About Python Module of the Week

PyMOTW is a series of blog posts written by Doug Hellmann. It was started as a way to build the habit of writing something on a regular basis. The focus of the series is building a set of example code for the modules in the Python standard library.

See the project home page at http://pymotw.com/ for updates and the latest release. Source code is available from https://github.com/dhellmann/pymotw.

Complete documentation for the standard library can be found on the Python web site at http://docs.python.org/library/.

Tools

The source text for PyMOTW is reStructuredText and the HTML and PDF output are created using Sphinx.

The output from all the example programs has been generated with CPython (see below for version) and inserted into the text using cog.

$ python -V

Python 2.7.8

Warning

Some of the features described here may not be available in earlier versions of the standard library. When in doubt, refer to the documentation for the version of Python you are using.

Subscribe

As new articles are written, they are posted to my blog (http://blog.doughellmann.com/). Updates are available by RSS from http://feeds.doughellmann.com/PyMOTW and email.

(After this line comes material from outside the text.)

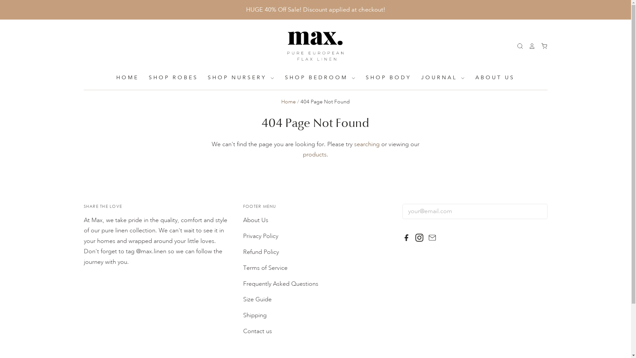  What do you see at coordinates (490, 77) in the screenshot?
I see `'ABOUT US'` at bounding box center [490, 77].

The motw Command Line Interface

PyMOTW includes a command line program, motw, to make it even easier to access the examples while you are developing. Simply run motw module to open the local copy of the HTML text for the named module. There are also options to view the articles in different formats (see the -h output for details).

Usage: motw [options] <module_name>

Options:

-h, --help show this help message and exit
-t, --text Print plain-text version of help to stdout
-w, --web Open HTML version of help from web
--html Open HTML version of help from installed file

Using PyMOTW with the Interactive Interpreter

PyMOTW articles are at your fingertips while you’re working with the Python interactive interpreter. Importing PyMOTW adds the function motw() to the __builtins__ namespace. Run motw(module) to see the help for an imported module. Enclose the name in quotes for a module that you haven’t already imported.

$ python
Python 2.6.2 (r262:71600, Apr 16 2009, 09:17:39)
[GCC 4.0.1 (Apple Computer, Inc. build 5250)] on darwin
Type "help", "copyright", "credits" or "license" for more information.
>>> import PyMOTW
>>> motw('atexit')

atexit -- Call functions when a program is closing down
*******************************************************
...

Translations and Other Versions

Chinese

Junjie Cai (蔡俊杰) and Yan Sheng (盛艳) have started a google code project called PyMOTWCN (http://code.google.com/p/pymotwcn/) and posted the completed translations at http://www.vbarter.cn/pymotw/.

German

Ralf Schönian is translating PyMOTW into German, following an alphabetical order. The results are available on his web site, http://schoenian-online.de/pymotw.html. Ralf is an active member of the pyCologne user group in Germany and author of pyVoc, the open source English/German vocabulary trainer (http://code.google.com/p/pyvoc/).

Italian

Roberto Pauletto is working on an Italian translation at http://robyp.x10host.com/. Roberto creates Windows applications with C# by day, and tinkers with Linux and Python at home. He has recently moved to Python from Perl for all of his system-administration scripting.

Spanish

Ernesto Rico Schmidt provides a Spanish translation that follows the English version posts. Ernesto is in Bolivia, and is translating these examples as a way to contribute to the members of the Bolivian Free Software community who use Python. The full list of articles available in Spanish can be found at http://denklab.org/articles/category/pymotw/, and there is an RSS feed.

Japanese

Tetsuya Morimoto is creating a Japanese translation. Tetsuya has used Python for 1.5 years. He has as experience at a Linux Distributor using Python with yum, anaconda, and rpm-tools while building RPM packages. Now, he uses it to make useful tools for himself, and is interested in application frameworks such as Django, mercurial and wxPython. Tetsuya is a member of Python Japan User’s Group and Python Code Reading. The home page for his translation is http://ja.pymotw.com/.

Compendiums

Gerard Flanagan is working on a “Python compendium” called The Hazel Tree. He is converting a collection of old and new of Python-related reference material into reStructuredText and then building a single searchable repository from the results. I am very pleased to have PyMOTW included with works from authors like Mark Pilgrim, Fredrik Lundh, Andrew Kuchling, and a growing list of others.

Other Contributors

Thank you to John Benediktsson for the original HTML-to-reST conversion.